■ **RECORD EXTRACTS**
☆ ☆ ☆ ☆

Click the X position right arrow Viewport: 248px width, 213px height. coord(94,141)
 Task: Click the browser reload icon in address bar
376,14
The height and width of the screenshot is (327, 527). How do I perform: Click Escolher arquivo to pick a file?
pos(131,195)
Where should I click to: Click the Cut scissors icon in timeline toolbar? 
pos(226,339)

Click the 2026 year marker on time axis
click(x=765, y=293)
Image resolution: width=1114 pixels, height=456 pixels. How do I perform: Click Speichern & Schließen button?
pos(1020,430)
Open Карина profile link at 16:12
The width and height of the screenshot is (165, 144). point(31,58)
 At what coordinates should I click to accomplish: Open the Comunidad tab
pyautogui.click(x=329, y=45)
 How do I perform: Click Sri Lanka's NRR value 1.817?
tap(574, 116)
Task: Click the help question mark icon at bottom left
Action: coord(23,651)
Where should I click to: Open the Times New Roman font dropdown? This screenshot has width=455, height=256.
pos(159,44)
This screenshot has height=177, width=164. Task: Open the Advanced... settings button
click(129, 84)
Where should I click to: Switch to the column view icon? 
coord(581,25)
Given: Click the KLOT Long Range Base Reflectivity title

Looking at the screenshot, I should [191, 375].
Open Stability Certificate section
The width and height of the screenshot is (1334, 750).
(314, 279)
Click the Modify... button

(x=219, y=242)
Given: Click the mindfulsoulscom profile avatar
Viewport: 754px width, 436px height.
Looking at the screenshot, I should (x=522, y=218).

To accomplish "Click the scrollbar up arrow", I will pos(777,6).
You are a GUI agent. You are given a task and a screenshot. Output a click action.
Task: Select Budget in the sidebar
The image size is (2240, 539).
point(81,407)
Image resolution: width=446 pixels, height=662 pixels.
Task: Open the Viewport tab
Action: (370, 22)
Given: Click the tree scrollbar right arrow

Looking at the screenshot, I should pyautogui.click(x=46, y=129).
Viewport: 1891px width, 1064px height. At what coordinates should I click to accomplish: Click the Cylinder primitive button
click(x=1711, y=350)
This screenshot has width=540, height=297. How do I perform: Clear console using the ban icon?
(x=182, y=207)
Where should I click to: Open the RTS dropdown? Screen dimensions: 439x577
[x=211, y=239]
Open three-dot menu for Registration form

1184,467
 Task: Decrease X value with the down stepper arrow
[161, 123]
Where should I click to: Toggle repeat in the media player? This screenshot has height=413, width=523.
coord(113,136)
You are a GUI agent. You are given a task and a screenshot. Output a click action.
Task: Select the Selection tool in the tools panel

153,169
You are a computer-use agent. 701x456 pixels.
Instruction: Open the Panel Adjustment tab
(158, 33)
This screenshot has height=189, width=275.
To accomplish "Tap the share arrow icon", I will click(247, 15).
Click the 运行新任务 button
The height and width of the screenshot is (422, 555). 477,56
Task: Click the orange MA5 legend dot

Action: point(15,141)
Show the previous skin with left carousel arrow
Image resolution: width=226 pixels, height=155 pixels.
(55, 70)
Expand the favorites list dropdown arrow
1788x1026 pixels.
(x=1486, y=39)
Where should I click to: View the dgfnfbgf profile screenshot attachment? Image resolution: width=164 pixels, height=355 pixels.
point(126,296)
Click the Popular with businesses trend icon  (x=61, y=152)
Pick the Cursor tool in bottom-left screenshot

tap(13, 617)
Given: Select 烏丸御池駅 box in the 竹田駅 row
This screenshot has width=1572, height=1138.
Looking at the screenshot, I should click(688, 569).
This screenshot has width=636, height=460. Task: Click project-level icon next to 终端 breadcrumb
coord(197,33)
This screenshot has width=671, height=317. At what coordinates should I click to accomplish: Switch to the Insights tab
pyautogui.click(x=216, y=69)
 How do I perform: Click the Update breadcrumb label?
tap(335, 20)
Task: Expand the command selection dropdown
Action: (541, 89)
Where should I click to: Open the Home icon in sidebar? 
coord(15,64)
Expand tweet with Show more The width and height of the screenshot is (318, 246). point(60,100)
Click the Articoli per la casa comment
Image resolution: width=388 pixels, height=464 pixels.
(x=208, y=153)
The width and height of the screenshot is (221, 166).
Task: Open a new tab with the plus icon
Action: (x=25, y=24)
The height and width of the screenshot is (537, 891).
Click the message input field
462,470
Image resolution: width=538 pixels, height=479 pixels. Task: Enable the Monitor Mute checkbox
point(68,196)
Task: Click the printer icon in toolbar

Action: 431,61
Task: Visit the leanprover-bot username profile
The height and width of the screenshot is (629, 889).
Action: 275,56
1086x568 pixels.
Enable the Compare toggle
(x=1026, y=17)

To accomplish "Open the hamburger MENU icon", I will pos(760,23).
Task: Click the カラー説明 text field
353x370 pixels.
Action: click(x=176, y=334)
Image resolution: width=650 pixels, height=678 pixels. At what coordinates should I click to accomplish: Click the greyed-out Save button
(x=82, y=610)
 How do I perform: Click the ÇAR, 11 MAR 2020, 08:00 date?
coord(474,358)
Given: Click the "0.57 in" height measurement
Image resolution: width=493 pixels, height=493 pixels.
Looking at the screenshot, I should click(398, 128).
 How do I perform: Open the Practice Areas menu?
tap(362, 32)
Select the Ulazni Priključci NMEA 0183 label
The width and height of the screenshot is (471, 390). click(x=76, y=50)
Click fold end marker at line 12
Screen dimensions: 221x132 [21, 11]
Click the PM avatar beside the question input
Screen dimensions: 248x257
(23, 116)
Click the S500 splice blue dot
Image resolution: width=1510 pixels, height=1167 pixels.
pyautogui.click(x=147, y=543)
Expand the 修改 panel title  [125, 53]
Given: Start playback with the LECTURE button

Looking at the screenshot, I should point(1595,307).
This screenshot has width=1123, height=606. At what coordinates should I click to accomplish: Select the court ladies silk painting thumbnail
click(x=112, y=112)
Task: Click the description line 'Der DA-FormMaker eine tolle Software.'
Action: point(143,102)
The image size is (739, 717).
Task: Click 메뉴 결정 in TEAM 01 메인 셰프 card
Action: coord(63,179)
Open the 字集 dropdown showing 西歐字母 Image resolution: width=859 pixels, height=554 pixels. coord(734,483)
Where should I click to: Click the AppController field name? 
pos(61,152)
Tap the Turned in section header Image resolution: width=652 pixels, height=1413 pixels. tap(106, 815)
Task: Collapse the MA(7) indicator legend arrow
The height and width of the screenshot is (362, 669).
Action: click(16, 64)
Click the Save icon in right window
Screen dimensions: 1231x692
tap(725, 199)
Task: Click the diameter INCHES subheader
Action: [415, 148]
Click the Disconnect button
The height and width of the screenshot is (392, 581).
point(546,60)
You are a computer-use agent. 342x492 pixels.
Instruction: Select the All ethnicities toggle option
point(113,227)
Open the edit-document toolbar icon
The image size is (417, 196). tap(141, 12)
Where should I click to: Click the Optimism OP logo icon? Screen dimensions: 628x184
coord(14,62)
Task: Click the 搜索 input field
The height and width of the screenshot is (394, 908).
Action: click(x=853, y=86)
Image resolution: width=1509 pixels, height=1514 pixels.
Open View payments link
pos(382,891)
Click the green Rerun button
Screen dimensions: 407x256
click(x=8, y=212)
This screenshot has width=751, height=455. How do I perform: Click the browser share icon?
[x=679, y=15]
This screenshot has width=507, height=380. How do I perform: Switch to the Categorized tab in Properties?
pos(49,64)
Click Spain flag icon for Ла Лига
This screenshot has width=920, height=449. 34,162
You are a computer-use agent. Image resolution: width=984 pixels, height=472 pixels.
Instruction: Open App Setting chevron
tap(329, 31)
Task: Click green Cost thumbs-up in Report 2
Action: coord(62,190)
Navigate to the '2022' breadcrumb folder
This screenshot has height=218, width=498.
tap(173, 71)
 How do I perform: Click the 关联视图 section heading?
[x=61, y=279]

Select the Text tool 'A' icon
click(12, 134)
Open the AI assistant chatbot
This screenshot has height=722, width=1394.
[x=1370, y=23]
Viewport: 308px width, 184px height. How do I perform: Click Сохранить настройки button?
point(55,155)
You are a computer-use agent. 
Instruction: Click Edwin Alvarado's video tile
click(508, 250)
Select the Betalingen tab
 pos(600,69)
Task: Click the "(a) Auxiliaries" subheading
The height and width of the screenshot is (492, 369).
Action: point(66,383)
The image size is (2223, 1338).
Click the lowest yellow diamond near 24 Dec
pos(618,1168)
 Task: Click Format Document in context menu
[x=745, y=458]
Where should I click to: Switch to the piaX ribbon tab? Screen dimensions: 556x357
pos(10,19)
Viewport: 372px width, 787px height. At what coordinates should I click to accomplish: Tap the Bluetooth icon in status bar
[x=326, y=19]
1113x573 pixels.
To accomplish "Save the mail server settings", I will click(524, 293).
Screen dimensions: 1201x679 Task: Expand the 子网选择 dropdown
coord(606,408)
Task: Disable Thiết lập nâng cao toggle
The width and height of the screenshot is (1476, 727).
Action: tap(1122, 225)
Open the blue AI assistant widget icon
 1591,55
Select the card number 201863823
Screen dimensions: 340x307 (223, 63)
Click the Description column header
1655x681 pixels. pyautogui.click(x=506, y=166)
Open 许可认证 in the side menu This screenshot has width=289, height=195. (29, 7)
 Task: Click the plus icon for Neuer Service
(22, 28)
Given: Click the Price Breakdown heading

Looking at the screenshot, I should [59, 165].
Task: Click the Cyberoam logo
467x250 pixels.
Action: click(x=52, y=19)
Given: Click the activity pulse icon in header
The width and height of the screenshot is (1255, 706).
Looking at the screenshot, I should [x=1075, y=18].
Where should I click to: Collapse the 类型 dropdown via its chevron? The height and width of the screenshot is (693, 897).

☆ ☆ ☆ ☆

Reproduce the data word for word, starting at the line containing "Select the card number 201863823" and running through the end of the data, with that starting line included.

■ **FINAL ANSWER**
Select the card number 201863823
Screen dimensions: 340x307 (223, 63)
Click the Description column header
1655x681 pixels. pyautogui.click(x=506, y=166)
Open 许可认证 in the side menu This screenshot has width=289, height=195. (29, 7)
 Task: Click the plus icon for Neuer Service
(22, 28)
Given: Click the Price Breakdown heading

Looking at the screenshot, I should [59, 165].
Task: Click the Cyberoam logo
467x250 pixels.
Action: click(x=52, y=19)
Given: Click the activity pulse icon in header
The width and height of the screenshot is (1255, 706).
Looking at the screenshot, I should [x=1075, y=18].
Where should I click to: Collapse the 类型 dropdown via its chevron? The height and width of the screenshot is (693, 897).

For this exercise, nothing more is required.